# What's His Type?



## Inguz (Mar 10, 2012)

-Ephemeral- said:


> I really fail to see how this is related to Si.


Inducing specific sensation(s) via the use of food.


----------



## Entropic (Jun 15, 2012)

Inguz said:


> Inducing specific sensation(s) via the use of food.


Si is more than that. Si deals with sensory archetypes. Anyone has memory associations and feelings associated with our memories. It's a fact that we have a tendency to remember that which is the most strongly associated or connected with our feelings. Jung explicitly expressed that memory is a separate kind of cognition from the functions.


----------



## Inguz (Mar 10, 2012)

-Ephemeral- said:


> Si is more than that. Si deals with sensory archetypes. Anyone has memory associations and feelings associated with our memories. It's a fact that we have a tendency to remember that which is the most strongly associated or connected with our feelings. Jung explicitly expressed that memory is a separate kind of cognition from the functions.


I wrote: "Inducing specific sensation(s) via the use of food."
It means: The act of making someone experience a particular sensation by using food as a method.

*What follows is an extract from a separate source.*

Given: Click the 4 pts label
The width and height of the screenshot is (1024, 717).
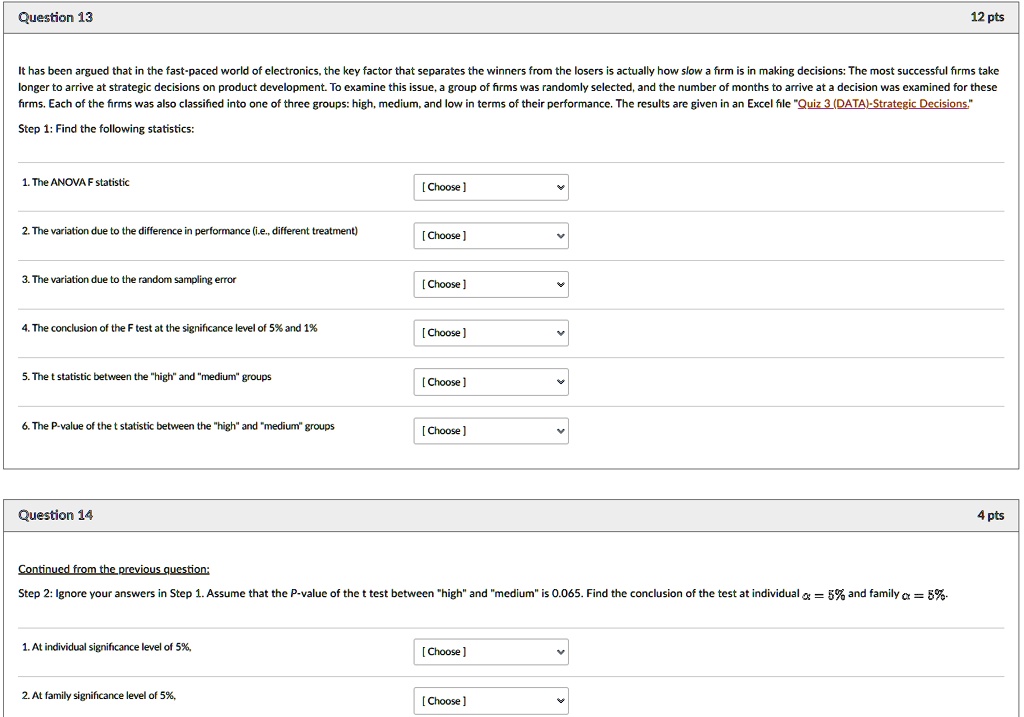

My point is that someone who is Si base will be more adept at it. I did not write about "Si=memory", you did.


----------



## Entropic (Jun 15, 2012)

Inguz said:


> I wrote: "Inducing specific sensation(s) via the use of food."
> It means: The act of making someone experience a particular sensation by using food as a method.
> 
> My point is that someone who is Si base will be more adept at it. I did not write about "Si=memory", you did.


The context is clearly that Abigail experienced memories induced by the drug Hannibal used. Memory is therefore relevant regardless of whether you mentioned it explicitly or not. 

Also again, tasting food or whatever is alone not sufficient to judge Si. Anyone can experience the taste of food or have memory associations to food.


----------